One of the real pleasures about running a lab is that you have students and fellows who come from all over the world so we have had fellows from many countries in Europe, from Canada, Australia, the United States, India, and some of these have gone on to be very successful. So one of my recent PhD students is now an associate professor at the University of Calgary, [B… Epstein - 0:01:15] and he has just attracted a large research grant from the Canadian Government to develop a very important area of research which builds on the work he did with us in Birmingham. Other students of ours are running units in France, in Turkey and in Germany and many other countries. So it’s been a very exciting and interesting career working with people from all over the world.
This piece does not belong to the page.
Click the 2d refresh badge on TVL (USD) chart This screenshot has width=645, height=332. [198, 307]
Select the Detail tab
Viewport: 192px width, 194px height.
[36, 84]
We put a big emphasis on our students networking with senior researchers because this can be really inspirational for them to talk to people who have succeeded and who have really defined the field. We have a series of seminar programmes with invited researchers from all over the world visiting the university and we’ll also have people coming through and spending two or three days with us, funded for instance by the Centre for Liver Research. We’ve just recently had a long-standing senior clinical scientist, a colleague of mine from Australia, who came and spent two days with us and he spent a full day talking to our PhD students, going through their experiments and their data with them and this is something that they find enormously exciting to discuss their research with a senior person in the field who can give them advice. And also inspire them to hopefully take their work further.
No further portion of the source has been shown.